Muito obrigado por tantas lições que nos dás, que tanto enriquecem este blogue. Muito obrigado por nunca te esqueceres dos velhos camaradas, muitos deles como eu a léguas dos teus conhecimentos.
Um grande abraço
Francisco Baptista

JD disse...

"A meia dúzia dos que se iludiram apenas acompanharam os ventos e uisso, infelizmente para a Europa e a África, é uma página da história tão ou mais negra que a época da escravatura".
Disse o velho cólon e eu subscrevo, apesar das eventuais reacções de quem não conheceu, nem conhece a África, apenas se estriba em questões de princípio que não se repercutem na realidade, ou dos que se comprometeram com a debandada, e por isso carecem de justificações "filosóficas", mas não solidárias. Por que razão somos tão bem quistos em África? Mesmo que em meras passagens turísticas?
Abraços fraternos
JD

Anónimo disse...

Em julho de 98 ao entrar em Pirada como voluntário da A.M.I. acompanhava-me um Senegalês que ficou estupefacto com a recessão.

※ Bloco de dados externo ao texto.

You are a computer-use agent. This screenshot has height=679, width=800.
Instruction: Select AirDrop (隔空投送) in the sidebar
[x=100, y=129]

Disse que nunca estiveram em guerra com a França mas que odiavam os franceses e nós (tugas) que tínhamos estado em guerra com os Guineenses (uma parte) éramos recebidos assim..

Porque seria ?

Caro reaccionário e colonialista "colon" Rosinha...será que fomos colonialistas puros e duros ou fomos colonialistas de "treta"...

Um tuga das berças com muita honra.

C.Martins

Anónimo disse...

PS

Onde se lê "recessão" deve ler-se recepção.